“Okay, baby. It’s okay.” Roan drags the blanket up around me as I fight to push up to my feet and pace and can’t.
“Deep breath,” Lukan urges, helping his brother swaddle me.
“I can’t...” I gulp air like it’s running out. “What is happening? Just tell me...” A sob escapes. “What is happening!”
“Roan, make her tea.” Kellen orders, never taking his attention off my face. “Rina, easy breaths. You know you’re safe.”
“I don’t know!” I scream, terror melting into fury. “I don’t know anything. Everything I thought I knew is a lie. I thought you were you, but you’re a ... a soul? A fragment? I thought my aunt was dead, but she’s upstairs with shit all over her walls and her eyeballs in a bowl. I thought fairies and women with snake for legs were a myth.” I’m getting louder with every word, practically screaming as I shove Lukan’s hands off me. “And you’re lying. That snake woman said you were taking me back to be some ... some demiurge’s sacrifice. Tell me she was wrong.”
No one stops me when I clumsily drag my torso off Lukan’s lap and into the cushion next to him. It takes a lot of work. A lot of clawing and using upper body strength that I don’t have, but I find myself half reclined with my feet on his thighs. He doesn’t touch me, for which I am grateful, but lets me stay there while I bunch the blanket up to my neck.
“Tell me she lied.” I fix them with hard eyes wet with tears I can’t stop. “Tell me you’re not taking me to whatever the hell a demiurge is who killed thousands of humans and wants to kill me, too.”
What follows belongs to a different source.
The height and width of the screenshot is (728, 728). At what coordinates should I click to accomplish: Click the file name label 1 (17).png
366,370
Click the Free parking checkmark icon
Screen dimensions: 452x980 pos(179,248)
Only the crack of my heartbeat echoes through the room. Tangles with the snap and pop of the fire. The shriek of the wind slamming against the windows. The silence is a screaming confirmation that grips my throat.
“It’s more complicated than that, Rina,” Kellen says at long last, every word tight like he has to physically pry them from his chest. “We can explain everything.”
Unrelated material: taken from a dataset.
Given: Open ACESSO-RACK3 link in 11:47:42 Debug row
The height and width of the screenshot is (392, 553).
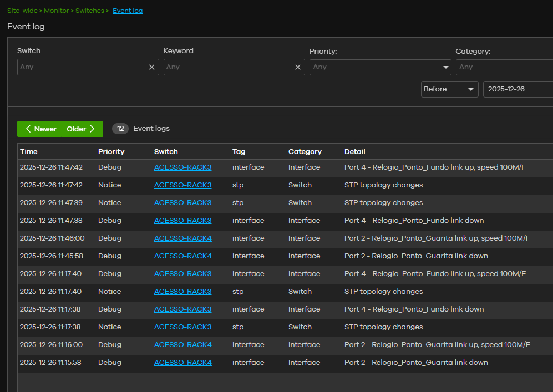Looking at the screenshot, I should coord(182,167).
I wiggle myself further against the cushions. Adding more distance.
“Then explain!” I snap.
My attention fixes on the hands he rubs together anxiously between his knees. The stain on them is no more than shadows, but I know they are still marked with blood.
He killed that snake creature.
I’m not angry about it. I don’t blame him for it. She was going to eat me. But the fact that I witnessed a murder...
Of a monster,I remind myself. She was a monster.
So, what are they then? What makes them any different?
At long last, Kellen sighs and shifts back. His hands fall flat against his thighs as he meets my eyes.
“In order for you to understand, we have to tell you how it all started.”
CHAPTER ELEVEN
“The world was a different place before humans,” Kellen begins, a low murmur as deep as the ocean whispering in my ear. “Before monsters. It was a hollow space of endless darkness crafted by the hands of the demiurge for their own amusement.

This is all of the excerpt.